L’Anas riprende l’abbattimento degli alberi lungo la fondovalle

11 Agosto 2021

Interessato in questi giorni il tratto di Corropoli, dove sono spariti almeno una decina di pini storici Gli ambientalisti: «Presenteremo denunce penali». Il sindaco Vallese: «Piante pericolose per i mezzi»

CORROPOLI. L’Anas ha ripreso l’opera di abbattimento degli alberi storici ai bordi della statale 259 della Val Vibrata. Almeno una decina sono i pini tagliati nei giorni scorsi lungo il lato sud del tratto dell’arteria nel territorio di Corropoli.

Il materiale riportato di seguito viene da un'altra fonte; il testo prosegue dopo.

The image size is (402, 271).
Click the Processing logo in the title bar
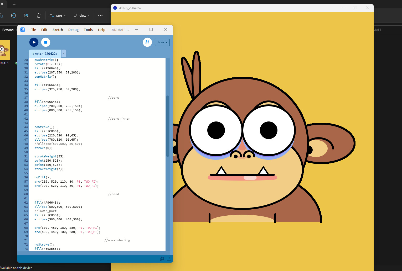coord(23,30)

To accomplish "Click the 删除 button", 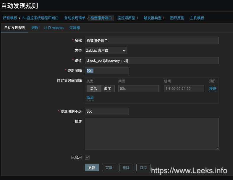I will [126, 168].
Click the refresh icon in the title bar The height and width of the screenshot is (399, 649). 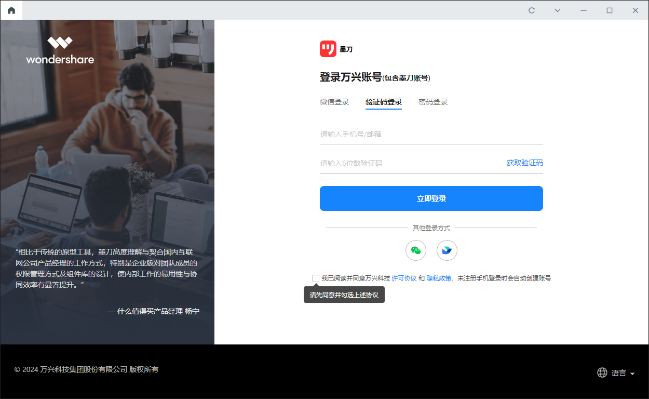tap(531, 10)
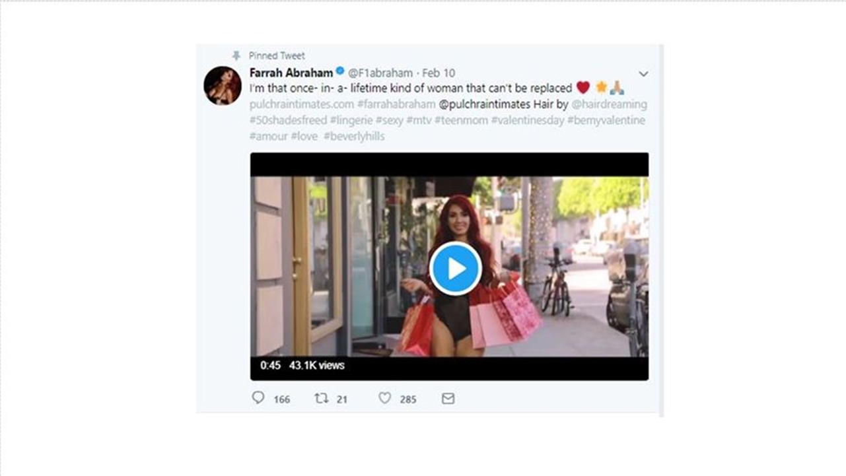Open the direct message envelope icon
846x476 pixels.
448,398
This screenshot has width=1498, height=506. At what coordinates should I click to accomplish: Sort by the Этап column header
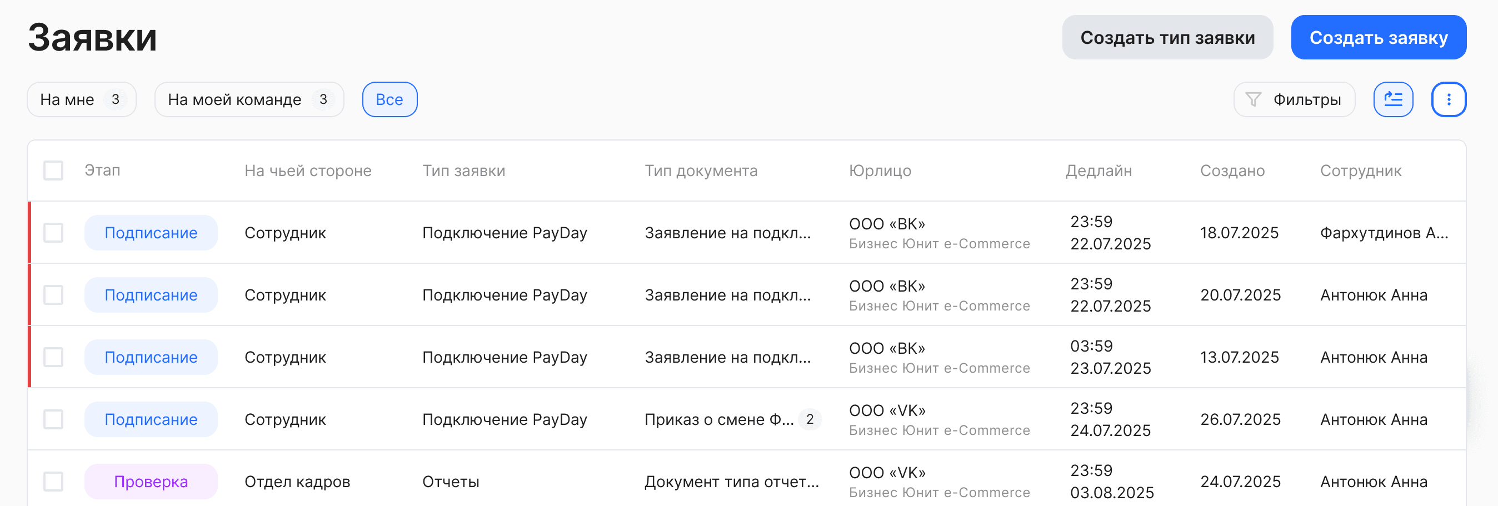point(102,170)
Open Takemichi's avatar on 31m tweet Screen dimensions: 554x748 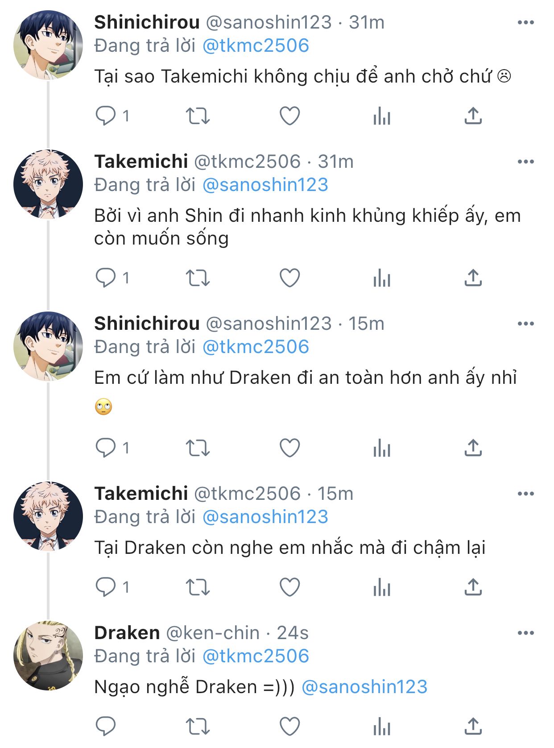[48, 184]
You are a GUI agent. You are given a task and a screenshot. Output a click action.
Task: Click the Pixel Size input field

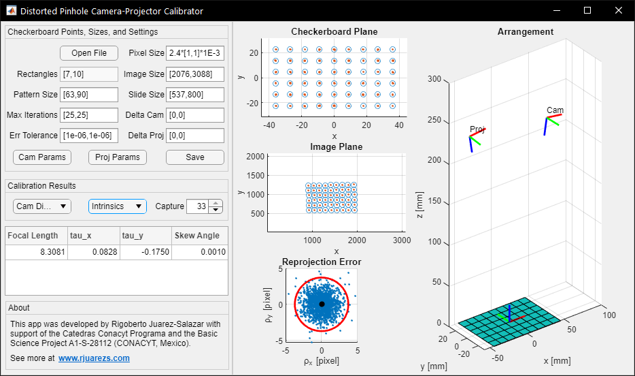coord(195,53)

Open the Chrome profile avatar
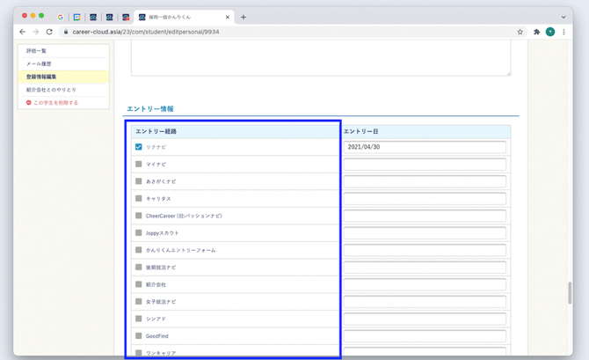(550, 32)
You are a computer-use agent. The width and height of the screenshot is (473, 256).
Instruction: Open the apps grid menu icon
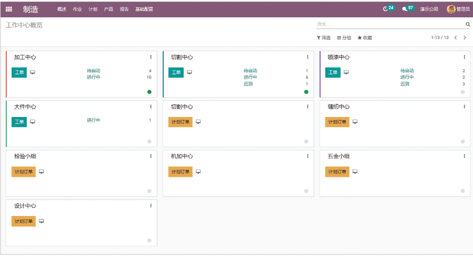pyautogui.click(x=9, y=9)
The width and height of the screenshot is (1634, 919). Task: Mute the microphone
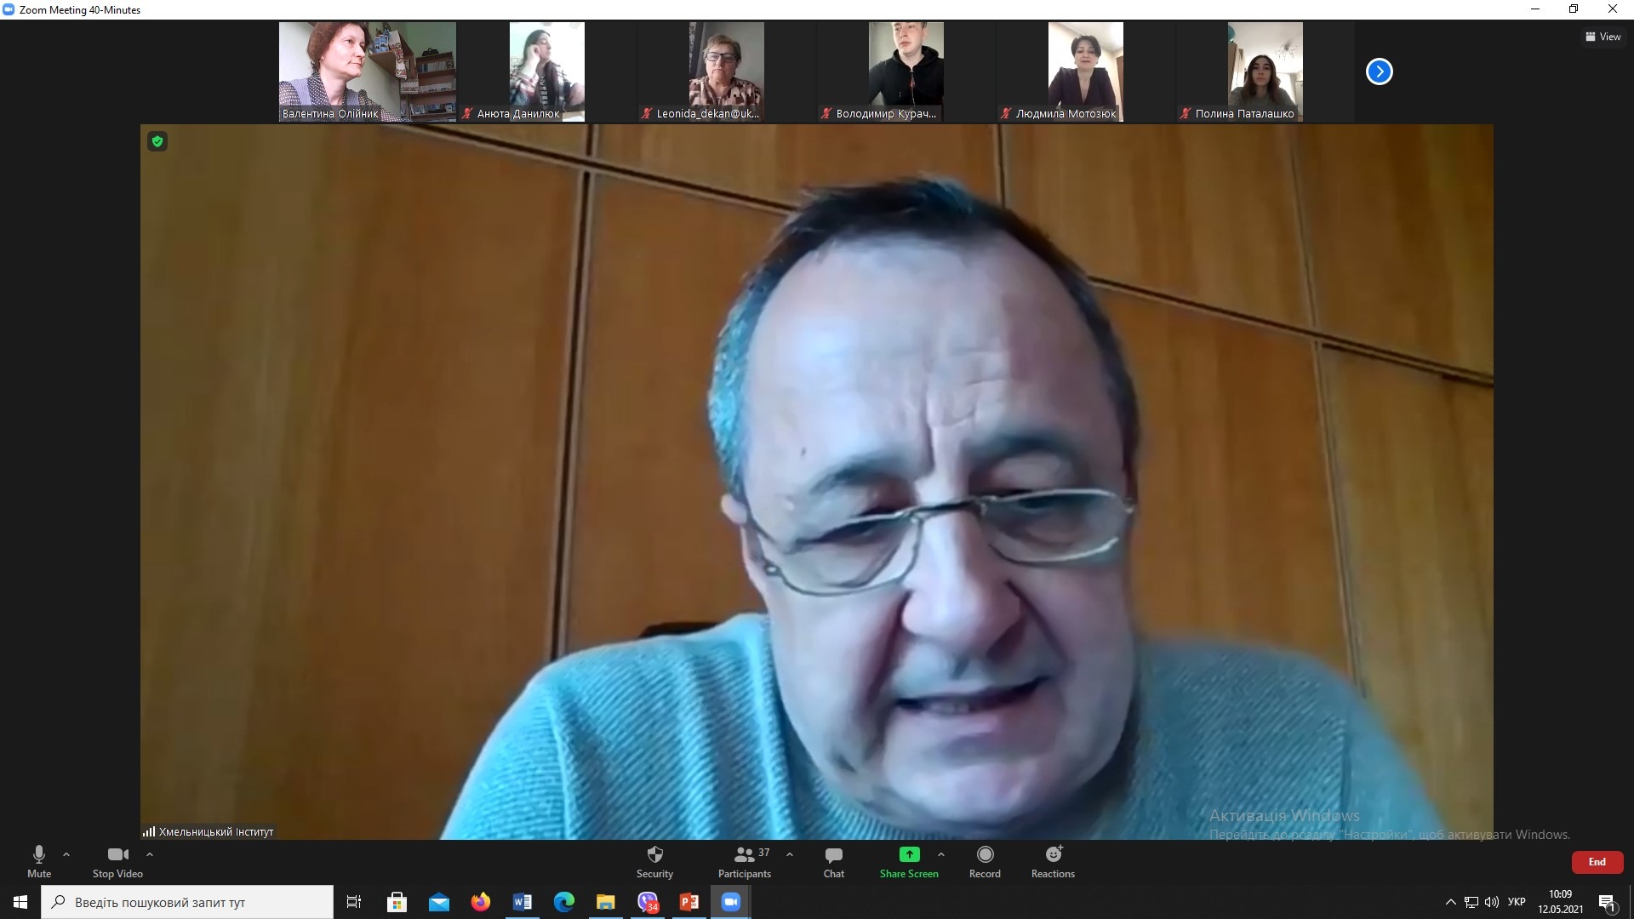click(x=39, y=861)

E presto altri saranno abbattuti per ordine del Comune stesso.
«Questa volta andremo fino in fondo», dice il presidente della Task force ambientale Giuliano Marsili, continuando: «Stiamo preparando un accesso agli atti per documentare tutto l’iter autorizzativo per il taglio di alberi storici, che hanno almeno 70 anni di vita e non possono essere abbattuti. Poi presenteremo la nostra denuncia penale contro enti e tecnici».

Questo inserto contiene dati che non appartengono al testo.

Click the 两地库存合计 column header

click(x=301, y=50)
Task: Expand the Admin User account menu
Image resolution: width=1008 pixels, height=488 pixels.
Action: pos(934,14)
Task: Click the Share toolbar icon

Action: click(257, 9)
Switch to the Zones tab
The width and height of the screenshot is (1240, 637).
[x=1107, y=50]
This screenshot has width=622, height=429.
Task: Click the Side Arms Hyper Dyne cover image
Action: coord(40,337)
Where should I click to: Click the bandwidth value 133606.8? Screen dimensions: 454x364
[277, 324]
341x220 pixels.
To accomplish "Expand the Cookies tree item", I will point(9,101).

È pronta a scoppiare di nuovo, quindi, la guerra degli ambientalisti contro l’abbattimento delle piante lungo la statale, dopo qualche mese di tregua. In passato l’Anas ha infatti già abbattuto diverse piante che adornavano e riparavano dal sole altri tratti della statale, a Colonnella, a Nereto e a Sant’Omero. Soltanto a Martinsicuro, nel tratto tra l’incrocio della 259 con la statale Adriatica e il casello della A14, l’Anas dopo aver avviato i primi abbattimenti si è dovuta fermare a causa della sollevazione popolare contro l’operazione. La motivazione principale del taglio degli alberi lungo la arteria è stata sempre quella dei rischi per la viabilità.

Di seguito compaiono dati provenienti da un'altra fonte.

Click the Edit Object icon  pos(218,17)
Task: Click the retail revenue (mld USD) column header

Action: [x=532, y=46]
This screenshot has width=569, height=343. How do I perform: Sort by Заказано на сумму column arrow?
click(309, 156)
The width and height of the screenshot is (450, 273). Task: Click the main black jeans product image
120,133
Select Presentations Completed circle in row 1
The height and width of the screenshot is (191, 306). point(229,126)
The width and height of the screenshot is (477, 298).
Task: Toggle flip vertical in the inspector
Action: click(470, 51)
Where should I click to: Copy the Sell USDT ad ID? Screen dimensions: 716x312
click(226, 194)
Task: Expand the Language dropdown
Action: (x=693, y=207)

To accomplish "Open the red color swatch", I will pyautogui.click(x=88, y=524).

Lo ribadisce oggi, alla luce dei nuovi tagli dell’Anas sul suo territorio, il sindaco di Corropoli Dantino Vallese, che spiega: «Non abbiamo dovuto concedere alcun parere favorevole all’Anas per l’abbattimento dei pini, perché non siamo titolati a farlo. È chiaro però che esiste un problema della sicurezza dei mezzi lungo la statale 259 a causa di piante disastrate con rami pericolosi. Ogni raffica di vento è un rischio per la viabilità».
Vallese quindi annuncia: «Abbiamo chiesto le autorizzazioni necessarie per procedere anche noi come Comune alla potatura, e l’abbattimento dove impossibile evitarlo, degli alberi lungo la statale nei punti di nostra competenza. L’opera partirà a breve, non appena avremo ricevuto i pareri favorevoli».